CHALLENGE:
Extract each of the following rows and reproduce it verbatim.

DATA TO USE:
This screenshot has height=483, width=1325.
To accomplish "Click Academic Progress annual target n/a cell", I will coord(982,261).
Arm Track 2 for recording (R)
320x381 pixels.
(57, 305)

RESULT OF THIS EXERCISE:
This screenshot has height=483, width=1325.
To accomplish "Click Academic Progress annual target n/a cell", I will coord(982,261).
Arm Track 2 for recording (R)
320x381 pixels.
(57, 305)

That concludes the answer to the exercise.